Written task: Please reproduce the text below on Xhosa and Zulu classes in South African schools word for word, from its first line to its last.

Extracted text:
========================
Sarah Elaine Eaton is a faculty member in the Werklund School of Education, University of Calgary, Canada.

Nelson Mandela’s first language being cut from South African schools

January 24, 2012

Nelson Mandela is a man with a deep commitment to defending human rights. He also speaks English as a Second Language. His first language is Xhosa.

A recent article from the Times Alive in South Africa reports that language classes for both Xhosa and Zulu are being cut in South African state schools. The main language of instruction in South African schools is English. Prega Govender reports that until this school year, students were required to take classes in two additional languages, but this year, that requirement has been changed. Now students are only required to take one additional language.

Most schools in the area are opting for Afrikaans as the additional language of choice for students in that region. The article reports that in one case, the Xhosa language teacher has been re-deployed to teach Afrikaans this year. The decision seems to be driven by numbers:

“Last year, 68455 matrics countrywide wrote Afrikaans as their first additional language, whereas only 10943 wrote Zulu and a mere 1547 wrote Xhosa.”
========================
Supplied information:

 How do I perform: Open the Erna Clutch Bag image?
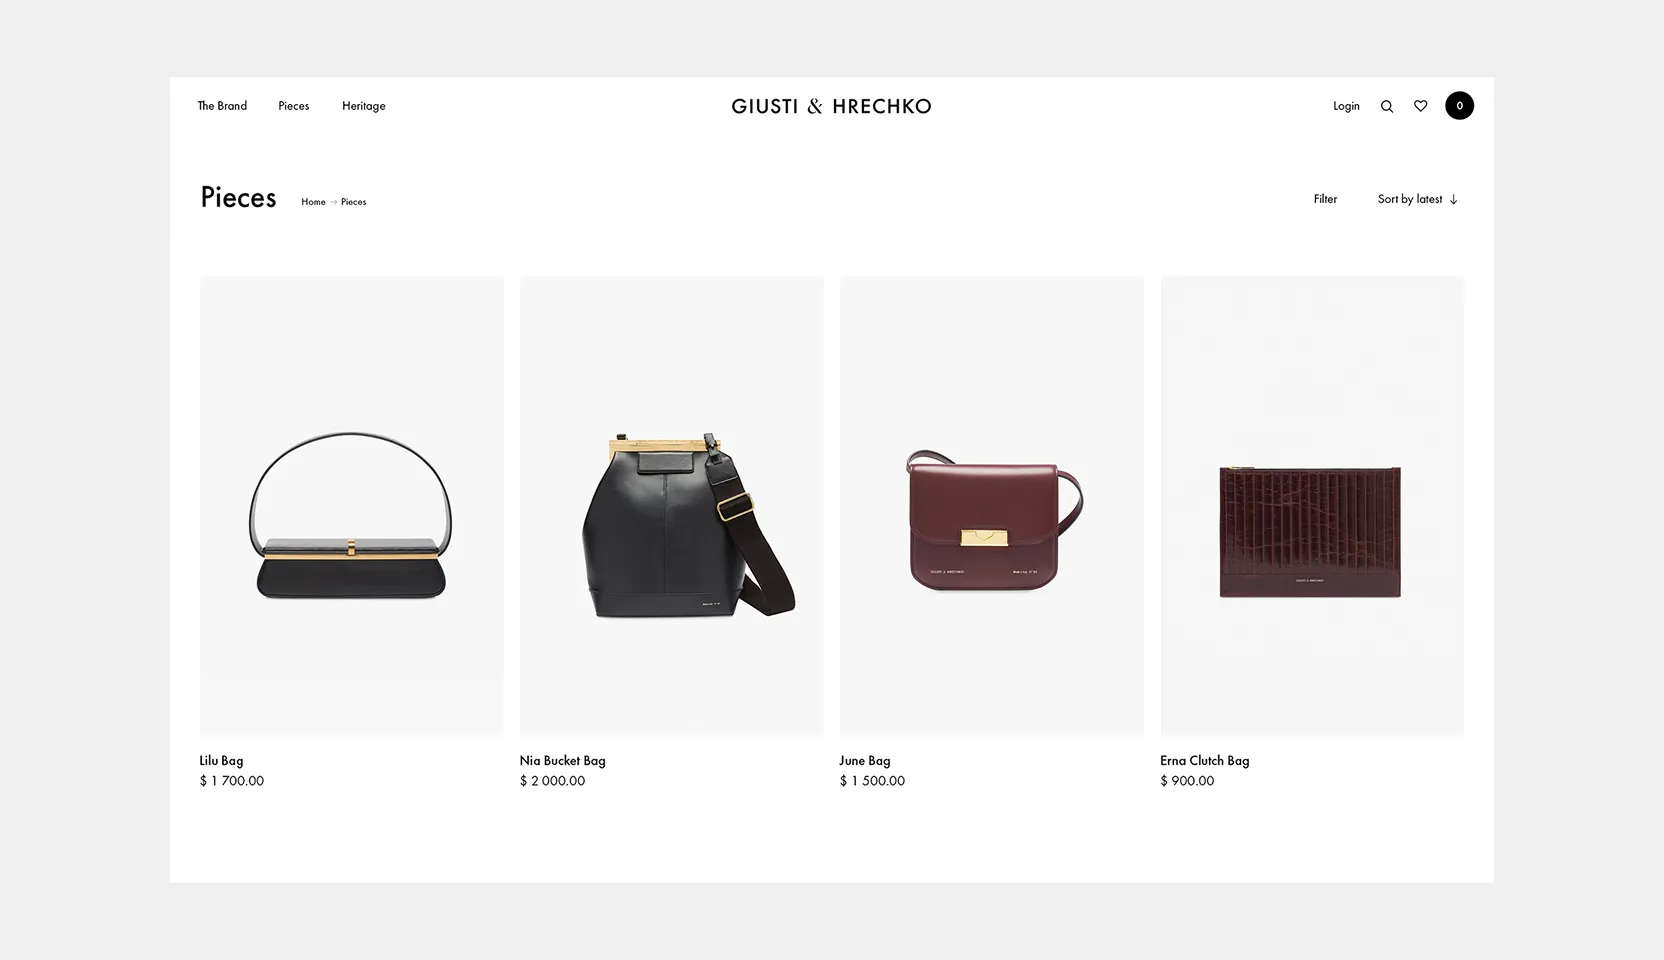[1312, 506]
========================
Answer below:
Sarah Elaine Eaton is a faculty member in the Werklund School of Education, University of Calgary, Canada.

Nelson Mandela’s first language being cut from South African schools

January 24, 2012

Nelson Mandela is a man with a deep commitment to defending human rights. He also speaks English as a Second Language. His first language is Xhosa.

A recent article from the Times Alive in South Africa reports that language classes for both Xhosa and Zulu are being cut in South African state schools. The main language of instruction in South African schools is English. Prega Govender reports that until this school year, students were required to take classes in two additional languages, but this year, that requirement has been changed. Now students are only required to take one additional language.

Most schools in the area are opting for Afrikaans as the additional language of choice for students in that region. The article reports that in one case, the Xhosa language teacher has been re-deployed to teach Afrikaans this year. The decision seems to be driven by numbers:

“Last year, 68455 matrics countrywide wrote Afrikaans as their first additional language, whereas only 10943 wrote Zulu and a mere 1547 wrote Xhosa.”